Dataset excerpts:
^^^^

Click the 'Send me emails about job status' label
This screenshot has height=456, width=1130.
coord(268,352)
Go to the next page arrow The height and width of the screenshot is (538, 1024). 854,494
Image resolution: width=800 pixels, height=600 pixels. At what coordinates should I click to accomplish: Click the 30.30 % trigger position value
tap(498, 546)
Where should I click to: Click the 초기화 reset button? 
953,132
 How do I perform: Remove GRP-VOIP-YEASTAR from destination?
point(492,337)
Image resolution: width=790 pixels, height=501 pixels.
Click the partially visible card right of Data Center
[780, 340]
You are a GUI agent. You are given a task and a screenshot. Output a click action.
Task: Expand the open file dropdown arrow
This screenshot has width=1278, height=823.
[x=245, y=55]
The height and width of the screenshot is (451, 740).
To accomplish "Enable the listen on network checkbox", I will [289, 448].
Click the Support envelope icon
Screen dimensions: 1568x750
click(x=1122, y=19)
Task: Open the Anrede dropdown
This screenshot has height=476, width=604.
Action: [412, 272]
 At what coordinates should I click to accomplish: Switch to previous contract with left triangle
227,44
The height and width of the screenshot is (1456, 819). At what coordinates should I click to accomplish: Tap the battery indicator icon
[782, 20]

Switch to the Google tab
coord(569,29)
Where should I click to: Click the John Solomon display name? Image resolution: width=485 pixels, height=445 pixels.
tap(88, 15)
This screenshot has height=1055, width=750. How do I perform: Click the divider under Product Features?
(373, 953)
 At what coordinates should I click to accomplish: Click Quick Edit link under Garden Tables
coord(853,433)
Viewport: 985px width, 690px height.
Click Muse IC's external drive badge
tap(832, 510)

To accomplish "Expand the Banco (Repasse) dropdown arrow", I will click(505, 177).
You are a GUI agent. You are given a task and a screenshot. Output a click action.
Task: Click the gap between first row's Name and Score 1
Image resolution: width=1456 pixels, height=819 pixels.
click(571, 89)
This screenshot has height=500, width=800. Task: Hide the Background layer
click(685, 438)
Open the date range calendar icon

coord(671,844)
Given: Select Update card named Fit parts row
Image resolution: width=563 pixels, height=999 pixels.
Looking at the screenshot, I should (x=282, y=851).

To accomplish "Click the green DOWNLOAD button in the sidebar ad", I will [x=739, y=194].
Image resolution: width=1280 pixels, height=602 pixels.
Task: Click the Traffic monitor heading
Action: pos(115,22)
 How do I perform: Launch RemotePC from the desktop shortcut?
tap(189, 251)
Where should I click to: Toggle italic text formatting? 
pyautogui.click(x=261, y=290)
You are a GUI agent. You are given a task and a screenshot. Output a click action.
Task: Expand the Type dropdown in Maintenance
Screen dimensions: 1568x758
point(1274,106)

^^^^

Goal of the exercise:
The entries above must each be repeated exactly.

Task answer:
Click the 'Send me emails about job status' label
This screenshot has height=456, width=1130.
coord(268,352)
Go to the next page arrow The height and width of the screenshot is (538, 1024). 854,494
Image resolution: width=800 pixels, height=600 pixels. At what coordinates should I click to accomplish: Click the 30.30 % trigger position value
tap(498, 546)
Where should I click to: Click the 초기화 reset button? 
953,132
 How do I perform: Remove GRP-VOIP-YEASTAR from destination?
point(492,337)
Image resolution: width=790 pixels, height=501 pixels.
Click the partially visible card right of Data Center
[780, 340]
You are a GUI agent. You are given a task and a screenshot. Output a click action.
Task: Expand the open file dropdown arrow
This screenshot has width=1278, height=823.
[x=245, y=55]
The height and width of the screenshot is (451, 740).
To accomplish "Enable the listen on network checkbox", I will [289, 448].
Click the Support envelope icon
Screen dimensions: 1568x750
click(x=1122, y=19)
Task: Open the Anrede dropdown
This screenshot has height=476, width=604.
Action: [412, 272]
 At what coordinates should I click to accomplish: Switch to previous contract with left triangle
227,44
The height and width of the screenshot is (1456, 819). At what coordinates should I click to accomplish: Tap the battery indicator icon
[782, 20]

Switch to the Google tab
coord(569,29)
Where should I click to: Click the John Solomon display name? Image resolution: width=485 pixels, height=445 pixels.
tap(88, 15)
This screenshot has height=1055, width=750. How do I perform: Click the divider under Product Features?
(373, 953)
 At what coordinates should I click to accomplish: Click Quick Edit link under Garden Tables
coord(853,433)
Viewport: 985px width, 690px height.
Click Muse IC's external drive badge
tap(832, 510)

To accomplish "Expand the Banco (Repasse) dropdown arrow", I will click(505, 177).
You are a GUI agent. You are given a task and a screenshot. Output a click action.
Task: Click the gap between first row's Name and Score 1
Image resolution: width=1456 pixels, height=819 pixels.
click(571, 89)
This screenshot has height=500, width=800. Task: Hide the Background layer
click(685, 438)
Open the date range calendar icon

coord(671,844)
Given: Select Update card named Fit parts row
Image resolution: width=563 pixels, height=999 pixels.
Looking at the screenshot, I should (x=282, y=851).

To accomplish "Click the green DOWNLOAD button in the sidebar ad", I will [x=739, y=194].
Image resolution: width=1280 pixels, height=602 pixels.
Task: Click the Traffic monitor heading
Action: pos(115,22)
 How do I perform: Launch RemotePC from the desktop shortcut?
tap(189, 251)
Where should I click to: Toggle italic text formatting? 
pyautogui.click(x=261, y=290)
You are a GUI agent. You are given a task and a screenshot. Output a click action.
Task: Expand the Type dropdown in Maintenance
Screen dimensions: 1568x758
point(1274,106)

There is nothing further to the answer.